Copy the records that follow exactly, leaving nothing out.

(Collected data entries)
——————
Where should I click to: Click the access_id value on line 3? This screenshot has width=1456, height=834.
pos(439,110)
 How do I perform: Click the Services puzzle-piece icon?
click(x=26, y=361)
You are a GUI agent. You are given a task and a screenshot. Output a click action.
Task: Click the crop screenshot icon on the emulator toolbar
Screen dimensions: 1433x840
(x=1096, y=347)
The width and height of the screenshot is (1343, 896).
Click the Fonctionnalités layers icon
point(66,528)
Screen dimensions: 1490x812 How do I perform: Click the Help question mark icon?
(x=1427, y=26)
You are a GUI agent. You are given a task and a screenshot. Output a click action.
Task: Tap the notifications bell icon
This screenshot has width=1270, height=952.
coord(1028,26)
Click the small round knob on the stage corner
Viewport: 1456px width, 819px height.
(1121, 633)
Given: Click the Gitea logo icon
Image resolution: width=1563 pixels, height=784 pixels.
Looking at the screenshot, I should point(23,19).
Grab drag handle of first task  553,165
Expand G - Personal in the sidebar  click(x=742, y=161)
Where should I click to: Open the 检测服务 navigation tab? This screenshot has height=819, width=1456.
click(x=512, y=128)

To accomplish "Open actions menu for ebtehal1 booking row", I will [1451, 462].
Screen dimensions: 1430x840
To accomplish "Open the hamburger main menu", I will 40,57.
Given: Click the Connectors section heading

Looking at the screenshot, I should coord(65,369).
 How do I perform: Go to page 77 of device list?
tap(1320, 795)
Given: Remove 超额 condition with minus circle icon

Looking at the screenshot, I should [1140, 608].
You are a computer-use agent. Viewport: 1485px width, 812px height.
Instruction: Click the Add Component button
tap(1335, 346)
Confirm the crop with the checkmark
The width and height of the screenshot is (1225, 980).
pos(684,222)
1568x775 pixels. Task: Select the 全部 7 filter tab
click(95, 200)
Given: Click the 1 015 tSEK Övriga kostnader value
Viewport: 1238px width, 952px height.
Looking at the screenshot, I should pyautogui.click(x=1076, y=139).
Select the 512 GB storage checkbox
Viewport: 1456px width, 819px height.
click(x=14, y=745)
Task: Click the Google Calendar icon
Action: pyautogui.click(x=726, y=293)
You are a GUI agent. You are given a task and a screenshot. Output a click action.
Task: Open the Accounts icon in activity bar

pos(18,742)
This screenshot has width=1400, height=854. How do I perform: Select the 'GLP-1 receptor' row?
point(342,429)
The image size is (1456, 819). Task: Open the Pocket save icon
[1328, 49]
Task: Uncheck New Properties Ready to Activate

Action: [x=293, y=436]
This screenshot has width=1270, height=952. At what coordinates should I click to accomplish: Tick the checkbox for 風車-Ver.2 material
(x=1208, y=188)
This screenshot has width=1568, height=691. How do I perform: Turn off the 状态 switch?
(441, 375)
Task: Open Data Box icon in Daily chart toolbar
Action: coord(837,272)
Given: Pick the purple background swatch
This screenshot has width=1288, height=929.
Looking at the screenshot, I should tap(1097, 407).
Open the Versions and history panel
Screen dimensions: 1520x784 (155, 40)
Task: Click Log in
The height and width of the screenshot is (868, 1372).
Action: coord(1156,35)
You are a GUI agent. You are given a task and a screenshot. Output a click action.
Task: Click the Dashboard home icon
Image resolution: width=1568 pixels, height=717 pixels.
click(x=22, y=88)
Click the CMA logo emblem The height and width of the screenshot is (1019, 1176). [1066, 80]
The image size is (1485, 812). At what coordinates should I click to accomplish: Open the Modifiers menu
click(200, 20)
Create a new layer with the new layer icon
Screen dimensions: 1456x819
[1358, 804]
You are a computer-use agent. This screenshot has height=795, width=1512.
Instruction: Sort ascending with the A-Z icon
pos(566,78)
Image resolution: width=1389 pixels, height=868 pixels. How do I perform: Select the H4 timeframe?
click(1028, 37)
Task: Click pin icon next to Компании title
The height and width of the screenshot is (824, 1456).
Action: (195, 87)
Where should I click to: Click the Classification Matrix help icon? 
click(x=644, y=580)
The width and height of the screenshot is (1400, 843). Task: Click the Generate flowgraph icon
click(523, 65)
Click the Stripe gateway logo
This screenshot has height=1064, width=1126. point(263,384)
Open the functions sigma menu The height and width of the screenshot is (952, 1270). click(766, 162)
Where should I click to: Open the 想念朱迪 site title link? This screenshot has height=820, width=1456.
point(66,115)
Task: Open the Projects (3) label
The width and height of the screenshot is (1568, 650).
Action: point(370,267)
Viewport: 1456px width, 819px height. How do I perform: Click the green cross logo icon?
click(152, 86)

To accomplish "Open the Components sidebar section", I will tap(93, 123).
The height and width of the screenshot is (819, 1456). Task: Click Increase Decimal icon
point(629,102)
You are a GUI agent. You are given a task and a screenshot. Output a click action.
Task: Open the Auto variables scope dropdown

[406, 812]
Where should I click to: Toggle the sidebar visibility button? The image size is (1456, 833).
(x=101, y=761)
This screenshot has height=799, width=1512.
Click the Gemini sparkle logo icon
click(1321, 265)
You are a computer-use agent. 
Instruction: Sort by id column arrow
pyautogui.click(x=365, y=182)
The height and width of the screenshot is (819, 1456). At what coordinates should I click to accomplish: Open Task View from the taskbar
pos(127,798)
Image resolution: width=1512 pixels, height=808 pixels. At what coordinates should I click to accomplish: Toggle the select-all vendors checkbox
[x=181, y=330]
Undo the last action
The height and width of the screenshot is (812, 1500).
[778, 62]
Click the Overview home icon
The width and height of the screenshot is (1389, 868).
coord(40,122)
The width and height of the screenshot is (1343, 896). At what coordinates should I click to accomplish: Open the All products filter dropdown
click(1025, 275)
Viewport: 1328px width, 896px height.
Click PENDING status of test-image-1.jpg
——————
**Solved problem**
Where should I click to: Click the access_id value on line 3? This screenshot has width=1456, height=834.
pos(439,110)
 How do I perform: Click the Services puzzle-piece icon?
click(x=26, y=361)
You are a GUI agent. You are given a task and a screenshot. Output a click action.
Task: Click the crop screenshot icon on the emulator toolbar
Screen dimensions: 1433x840
(x=1096, y=347)
The width and height of the screenshot is (1343, 896).
Click the Fonctionnalités layers icon
point(66,528)
Screen dimensions: 1490x812 How do I perform: Click the Help question mark icon?
(x=1427, y=26)
You are a GUI agent. You are given a task and a screenshot. Output a click action.
Task: Tap the notifications bell icon
This screenshot has width=1270, height=952.
coord(1028,26)
Click the small round knob on the stage corner
Viewport: 1456px width, 819px height.
(1121, 633)
Given: Click the Gitea logo icon
Image resolution: width=1563 pixels, height=784 pixels.
Looking at the screenshot, I should point(23,19).
Grab drag handle of first task  553,165
Expand G - Personal in the sidebar  click(x=742, y=161)
Where should I click to: Open the 检测服务 navigation tab? This screenshot has height=819, width=1456.
click(x=512, y=128)

To accomplish "Open actions menu for ebtehal1 booking row", I will [1451, 462].
Screen dimensions: 1430x840
To accomplish "Open the hamburger main menu", I will 40,57.
Given: Click the Connectors section heading

Looking at the screenshot, I should coord(65,369).
 How do I perform: Go to page 77 of device list?
tap(1320, 795)
Given: Remove 超额 condition with minus circle icon

Looking at the screenshot, I should [1140, 608].
You are a computer-use agent. Viewport: 1485px width, 812px height.
Instruction: Click the Add Component button
tap(1335, 346)
Confirm the crop with the checkmark
The width and height of the screenshot is (1225, 980).
pos(684,222)
1568x775 pixels. Task: Select the 全部 7 filter tab
click(95, 200)
Given: Click the 1 015 tSEK Övriga kostnader value
Viewport: 1238px width, 952px height.
Looking at the screenshot, I should pyautogui.click(x=1076, y=139).
Select the 512 GB storage checkbox
Viewport: 1456px width, 819px height.
click(x=14, y=745)
Task: Click the Google Calendar icon
Action: pyautogui.click(x=726, y=293)
You are a GUI agent. You are given a task and a screenshot. Output a click action.
Task: Open the Accounts icon in activity bar

pos(18,742)
This screenshot has width=1400, height=854. How do I perform: Select the 'GLP-1 receptor' row?
point(342,429)
The image size is (1456, 819). Task: Open the Pocket save icon
[1328, 49]
Task: Uncheck New Properties Ready to Activate

Action: [x=293, y=436]
This screenshot has width=1270, height=952. At what coordinates should I click to accomplish: Tick the checkbox for 風車-Ver.2 material
(x=1208, y=188)
This screenshot has width=1568, height=691. How do I perform: Turn off the 状态 switch?
(441, 375)
Task: Open Data Box icon in Daily chart toolbar
Action: coord(837,272)
Given: Pick the purple background swatch
This screenshot has width=1288, height=929.
Looking at the screenshot, I should tap(1097, 407).
Open the Versions and history panel
Screen dimensions: 1520x784 (155, 40)
Task: Click Log in
The height and width of the screenshot is (868, 1372).
Action: coord(1156,35)
You are a GUI agent. You are given a task and a screenshot. Output a click action.
Task: Click the Dashboard home icon
Image resolution: width=1568 pixels, height=717 pixels.
click(x=22, y=88)
Click the CMA logo emblem The height and width of the screenshot is (1019, 1176). [1066, 80]
The image size is (1485, 812). At what coordinates should I click to accomplish: Open the Modifiers menu
click(200, 20)
Create a new layer with the new layer icon
Screen dimensions: 1456x819
[1358, 804]
You are a computer-use agent. This screenshot has height=795, width=1512.
Instruction: Sort ascending with the A-Z icon
pos(566,78)
Image resolution: width=1389 pixels, height=868 pixels. How do I perform: Select the H4 timeframe?
click(1028, 37)
Task: Click pin icon next to Компании title
The height and width of the screenshot is (824, 1456).
Action: (195, 87)
Where should I click to: Click the Classification Matrix help icon? 
click(x=644, y=580)
The width and height of the screenshot is (1400, 843). Task: Click the Generate flowgraph icon
click(523, 65)
Click the Stripe gateway logo
This screenshot has height=1064, width=1126. point(263,384)
Open the functions sigma menu The height and width of the screenshot is (952, 1270). click(766, 162)
Where should I click to: Open the 想念朱迪 site title link? This screenshot has height=820, width=1456.
point(66,115)
Task: Open the Projects (3) label
The width and height of the screenshot is (1568, 650).
Action: point(370,267)
Viewport: 1456px width, 819px height. How do I perform: Click the green cross logo icon?
click(152, 86)

To accomplish "Open the Components sidebar section", I will tap(93, 123).
The height and width of the screenshot is (819, 1456). Task: Click Increase Decimal icon
point(629,102)
You are a GUI agent. You are given a task and a screenshot. Output a click action.
Task: Open the Auto variables scope dropdown

[406, 812]
Where should I click to: Toggle the sidebar visibility button? The image size is (1456, 833).
(x=101, y=761)
This screenshot has height=799, width=1512.
Click the Gemini sparkle logo icon
click(1321, 265)
You are a computer-use agent. 
Instruction: Sort by id column arrow
pyautogui.click(x=365, y=182)
The height and width of the screenshot is (819, 1456). At what coordinates should I click to accomplish: Open Task View from the taskbar
pos(127,798)
Image resolution: width=1512 pixels, height=808 pixels. At what coordinates should I click to accomplish: Toggle the select-all vendors checkbox
[x=181, y=330]
Undo the last action
The height and width of the screenshot is (812, 1500).
[778, 62]
Click the Overview home icon
The width and height of the screenshot is (1389, 868).
coord(40,122)
The width and height of the screenshot is (1343, 896). At what coordinates should I click to accomplish: Open the All products filter dropdown
click(1025, 275)
Viewport: 1328px width, 896px height.
Click PENDING status of test-image-1.jpg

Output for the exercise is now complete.